## Exercise directions:
Only the lines below starting at the one containing "Identify the click" and ending at the one containing "выдвижной ящик (335, 599)" belong in the answer, each copied exactly.

## Records shown:
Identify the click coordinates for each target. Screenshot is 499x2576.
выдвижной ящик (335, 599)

==

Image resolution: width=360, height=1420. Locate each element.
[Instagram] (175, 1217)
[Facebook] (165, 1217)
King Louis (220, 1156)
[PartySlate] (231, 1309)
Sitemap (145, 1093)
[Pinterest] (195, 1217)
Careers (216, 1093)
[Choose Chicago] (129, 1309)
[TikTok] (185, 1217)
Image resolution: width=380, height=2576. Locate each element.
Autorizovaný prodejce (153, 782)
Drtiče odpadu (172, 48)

## Task answer:
Identify the click coordinates for each target. Screenshot is 499x2576.
выдвижной ящик (335, 599)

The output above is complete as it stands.